I just figured he was loyal enough to the empire's agenda that he wouldn't really get in the way of theirs, you know?
Well, he's been loyal to the empire's agenda, and he was the closest friend in the Southern Hemisphere, in the Western Southern Hemisphere, that Bush, W. Bush, had over his eight years in office.
I mean, while the entire region was moving to the left, you had Chavez in Venezuela, you had Correa in Ecuador, you had the PT in Brazil, you had the Uruguayan and Paraguayan and a bunch of other countries, where Chile, you had a bunch of countries moving to the left, and the so-called pink tide in Latin America.
He was stuck there in the right, and he was the closest ally over those eight years during the Bush administration's war on terror.
And he actually embraced the language and the discourse of the Bush administration in his fight against the guerrillas.
And he had the support militarily, economically, even militarily, to carry out an all-out war that now he's being given credit as having won against the FARC, and that's why they're at the negotiating table in the first place, and that now the concessions are being given, are being had precisely because of the strategy carried out by Alvaro Uribe.
So, but I think, because I would imagine that there's a lot of disagreement behind closed doors in terms of Uribe's approach to trying to jettison the peace agreement, and people in the State Department and others who are saying, no, let's move this peace agreement forward, and let's try to, you know, now start consolidating, you know, our economic interests in a situation of so-called post-conflict.

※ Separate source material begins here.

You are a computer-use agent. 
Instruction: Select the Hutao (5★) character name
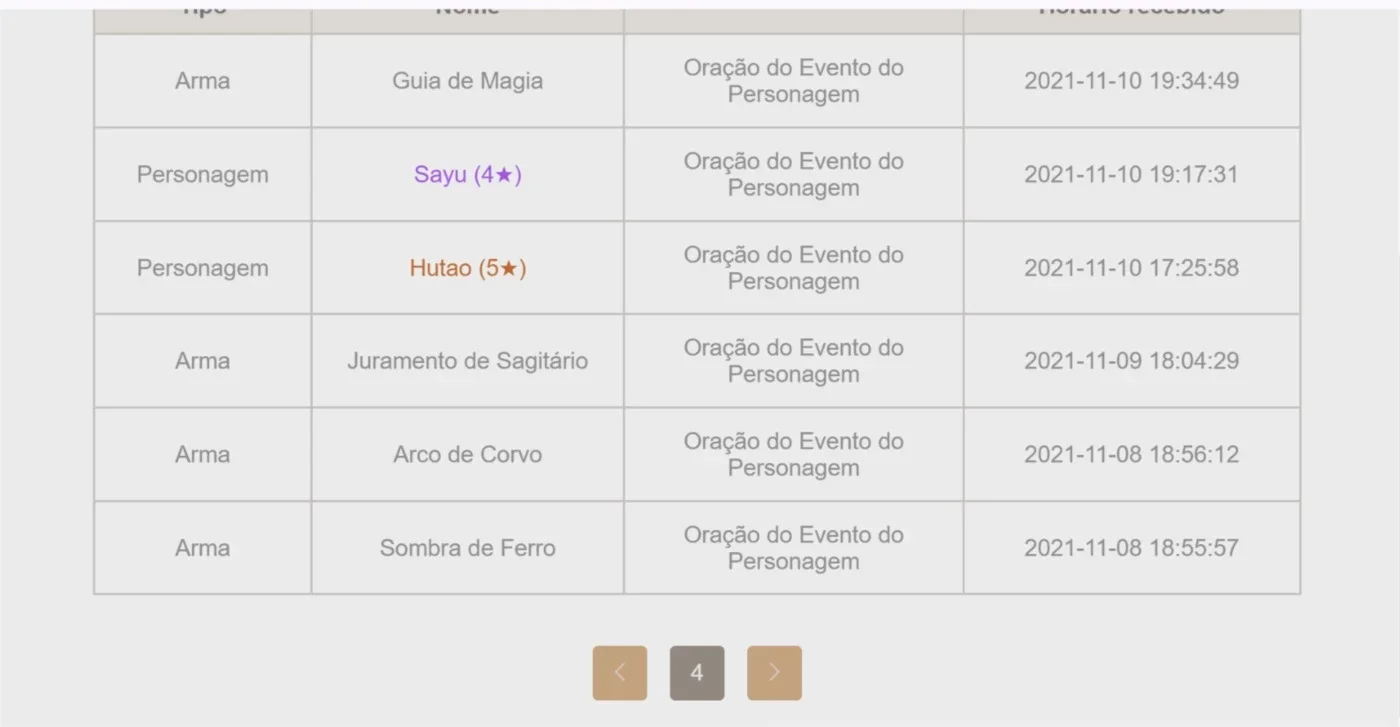(468, 268)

Problem is, it's not going to be post-conflict because there's so many other factors of violence and political intolerance in the country that to talk about a post-conflict is extremely optimistic, if not completely naive.
Mm-hmm.
Well, I want to get back into that and the current state of FARC and all of that in a second, but one more thing about the election I wanted, the referendum I wanted to ask you about was this piece by Greg Grandin in The Nation, where he pointed out that Human Rights Watch was against the peace deal.
And, you know, I, of course, expect Amnesty International to push for every war in the world, but Human Rights Watch, they only usually support half the wars and oppose the other half or something like that.

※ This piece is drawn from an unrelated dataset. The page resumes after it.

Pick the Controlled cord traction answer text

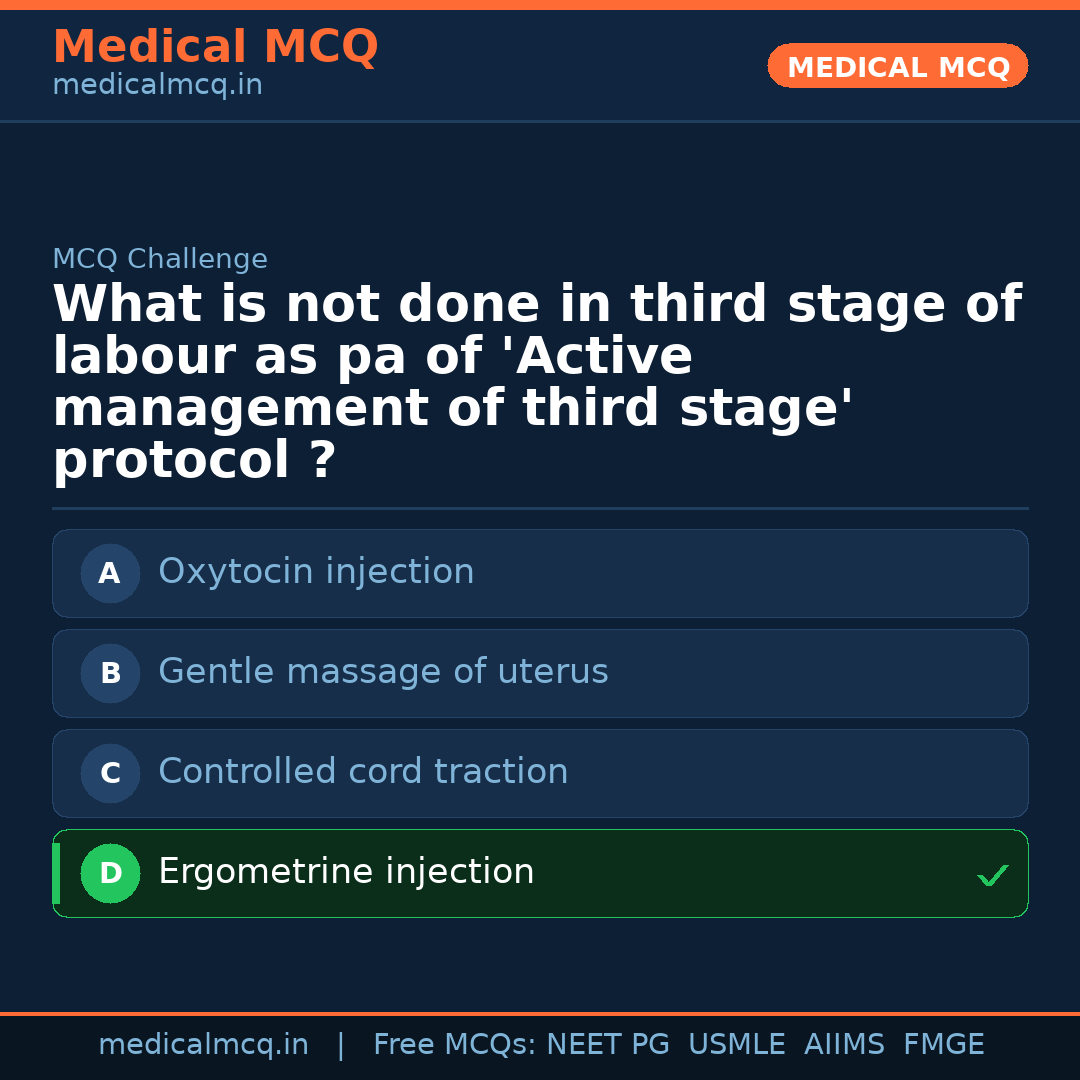click(363, 772)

But what in the world could have been Kenneth Roth and the Human Rights Watch's problem with this deal?
And again, he's a former State Department guy himself, so that was the thing that made me suspicious that America was really double dealing here when I read that.
Right.
Well, you know, the role of Human Rights Watch has always been suspect in Colombia, and it's also been very problematic.
I saw the piece from Greg Grandin.
I have a lot of respect for Greg Grandin and I think his work is impeccable and his analysis is very strong.

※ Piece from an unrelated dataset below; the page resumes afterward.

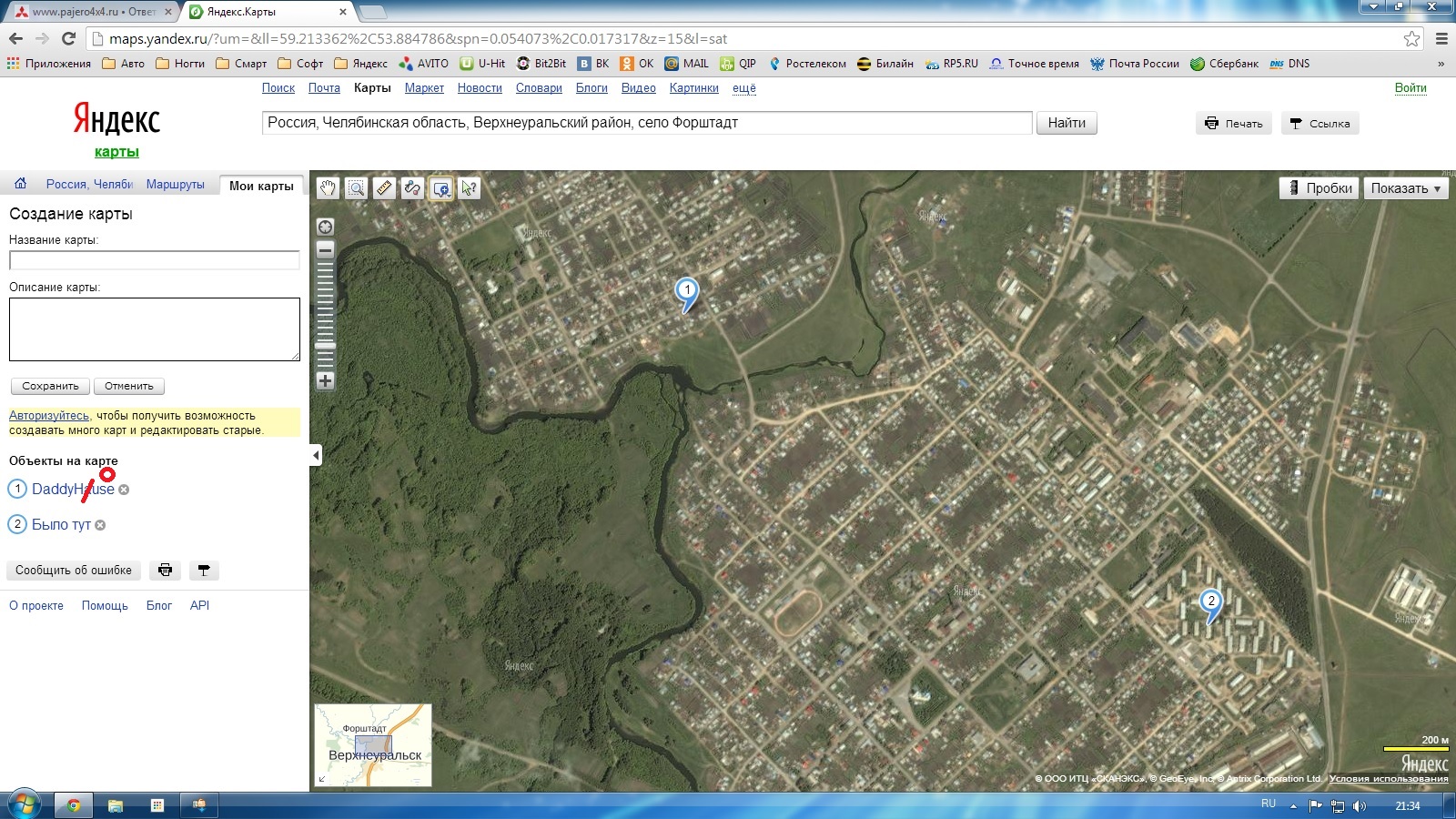Choose the route drawing tool
The height and width of the screenshot is (819, 1456).
tap(412, 188)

But one thing that he overlooks that he doesn't really address is the long history of Human Rights Watch in Colombia having to tiptoe and tap dance around the reports that they've put out denouncing Colombian atrocities, the Colombian state and paramilitary atrocities, and linked to U.S. interests.
And so, and it's ironic that Kenneth Roth and Vivango, the head of the Latin American Division of Human Rights Watch were the ones who were most adamantly supporting and questioning this peace deal, and I'll explain why, when for years they're always on the defensive.
And in fact, people like Uribe and other right-wing pundits and political leaders have always denounced him as a spokesperson for the FARC, precisely because of the criticisms that he's raised and the reports that the Human Rights Watch has put out about the massive atrocities carried out by paramilitary groups with close links to the Colombian state security forces.
So he's always been the target of the right in Colombia, which is ironic that at this stage of the game, he is now posed and presented as this kind of right-wing stooge that's being used by Uribe and by the NoVote to denounce the peace agreement.
So to a certain extent, he did do that, and it's surprising that he politically, they got themselves into that mess.
Their main point was the concerns about impunity on all sides.
So there were concerns, you know, because this is one of the distortions and misrepresentations, or at least a faulty frame that the U.S. media continues to put.
And I think it's really echoing the Colombian media in many ways.
And that's that the impunity issue only pertains to the Colombian FARC rebels, the guerrillas, the so-called subversives who are up in arms against the state, and that these guys are gonna get away scot-free.
But the provisions also, the issue of transitional justice also addresses the atrocities and the violations of human rights and the crimes carried out by state security forces and others, paramilitaries, right?
And so if there was going to be a certain kind of appeasement or kind of a resolution of a peace deal that's going to not punish the many, many countless crimes carried out by state security forces, that should be problematic for anybody who's looking for questions of justice.
Now, I mean, the whole theory and the whole approach to transitional justice is completely different.
So let's not even get into a discussion about that.
But there's reason to be critical.
And victims who were victimized by the Colombian state security forces also have issue with the fact that a lot of these soldiers and officers that were involved in atrocities in Colombia might have not paid the justice that they deserve.
For example, the horrific seven years of what they call false positives, which I'm not sure if you're aware of, but the false positive scandal that was happening under the Uribe administration while he was fighting this war against the guerrillas.
And it was actually overseen by, ironically, the current president.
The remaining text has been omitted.